A two-day tour
- Shelly Wallace Dec 19, 2001 08:19 PM
Jacques-Imo. You want to eat here. They're not open on Sundays or Mondays, and we got the last table Wednesday night at 5:55pm. Yeah, before they officially open every table is full. I don't eat fish and the blackened redfish was incredible. You want to eat here. You can take the streetcar if you didn't want to drive everywhere.
Uglesich. What is the deal? It was good, but not fabu. Tiny cokes for $1.50 (8 oz bottles), 3 slices of fried green tomato for $5, and $9 for a po boy. Sides are $3 each. 'Tis a woeful person who likes variety in a meal but who does not have Bill Gates as a sugar daddy. It was good tomatoes and good sandwich, but I've got better things to eat with $20 per person for lunch.
Mothers. Don't bother for the po boy, get the jambalaya, but bring $$$, it's $1.50 for a can of coke and $8 for the dishes. Also $8 for a sandwich that you'd be better off without--- Ferdi is a crappy deal.

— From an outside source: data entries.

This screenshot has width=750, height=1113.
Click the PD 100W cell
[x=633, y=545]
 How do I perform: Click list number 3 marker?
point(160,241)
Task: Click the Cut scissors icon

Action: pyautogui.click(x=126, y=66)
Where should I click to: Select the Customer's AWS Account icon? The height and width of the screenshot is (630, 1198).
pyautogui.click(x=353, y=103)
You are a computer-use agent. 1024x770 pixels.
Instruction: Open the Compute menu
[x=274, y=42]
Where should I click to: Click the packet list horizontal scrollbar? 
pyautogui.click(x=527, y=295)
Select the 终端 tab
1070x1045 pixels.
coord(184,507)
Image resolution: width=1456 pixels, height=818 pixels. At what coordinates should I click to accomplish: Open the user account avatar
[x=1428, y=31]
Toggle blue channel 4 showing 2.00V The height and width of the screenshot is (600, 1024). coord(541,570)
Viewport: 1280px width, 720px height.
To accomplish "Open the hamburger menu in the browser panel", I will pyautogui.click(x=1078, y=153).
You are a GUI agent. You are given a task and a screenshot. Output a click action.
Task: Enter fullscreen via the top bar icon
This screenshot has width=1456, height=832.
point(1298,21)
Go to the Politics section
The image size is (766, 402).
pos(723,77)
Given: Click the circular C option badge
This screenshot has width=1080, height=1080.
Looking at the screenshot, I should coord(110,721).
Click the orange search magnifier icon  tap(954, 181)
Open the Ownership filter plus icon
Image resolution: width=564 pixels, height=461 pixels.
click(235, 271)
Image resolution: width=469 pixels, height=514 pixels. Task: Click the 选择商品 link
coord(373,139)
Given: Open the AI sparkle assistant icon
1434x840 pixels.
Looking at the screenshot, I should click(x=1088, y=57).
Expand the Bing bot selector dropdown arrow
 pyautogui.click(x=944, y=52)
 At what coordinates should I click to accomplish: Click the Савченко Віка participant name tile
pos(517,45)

Cafe Du Monde. Those beignets are great.
La Madeleine. To fill out the rest of a decent breakfast was OK. Good juice. Steam table french food.
Bayona. Lunchtime on Monday, we walked in at 1pm, no wait, plenty of tables even without a reservation. Plenty of options on the specials. The garlic soup is really well done, but I don't like it. I had the lamb with goat cheese and zinfandel sauce. It took 11 tries to get the waiter to admit that they use chevre as the goat cheese, and he didn't admit that the lamb was marinated and rolled in fennel until after we were talking about the wine choices. My experience? Trust them about the food, they know what they're doing, you don't need to know what's in it unless you're allergic. The waiters may or may not really be able to recommend wine, but their glasses suck and it really detracted from my wine experience. I tried a bite of the herb crusted salmon and it was a hack job, with a great herb crust, salmon, and those giant pearl couscous which were vaguely tomatoey and boring. Dessert was a meyer lemon tart with passionfruit sorbet, each of which individually was only OK, but together they were fabulous. Also a chocolate creme brule, which I don't recommend eating after the lemon tart. 3 course lunch with wine for 2 was $35 each.
Tally Ho. When one is desperate for food at breakfast, one eats what one must. It's about a block from the Bienville House hotel (where Gamay is, but they're hardly ever open) which is probably my favorite hotel in New Orleans. Anyway, the jambalaya omelet was OK. The english muffin sandwich was good, skip the drinks, just have water not to choke.
And finally the piece de resistance (toss in the funky accents where needed :) Parasol.
You need to eat there. 3rd and Constance. Get the roast beef po boy. It's awesome. They have other sandwiches which would probably knock your socks off if you hadn't already tried the roast beef. This is what all the other po boys try to be when they grow up. And it's only $6. They're often out of sides, which is good because they're $3 each, but cans of coke from the bar are $1, and without wasting room on rings or fries, you might be able to eat another half a sandwich. I know I wanted to and I'd already eaten a whole 8 inch one. It's roast beef like from a regular roast, so you can see the dark edges, it's practically debris but manages to barely hold onto a sliced cohesion (you can't accidentally pull out all the meat in one bite) and it's been soaked in a gravy so it's got that gravy taste without making the bread dissolve or being too greasy.
Thanks to all the people who've posted stuff here, that's where I got my list.
Another comment about Tally Ho: No restrooms! They tell you to go to the hotel a block or so away. It's really not worth its reputation, in my opinion.
Glad you enjoyed Parasol's. I posted a notice about it last year. My husband and I are about to travel to NOLA this weekend and I'm glad to hear that someone still enjoys Parasol's; it has gotten some bad reviews here lately but it was my absolute fave when I lived in New Orleans. We will take your advice about Jacques-Imo.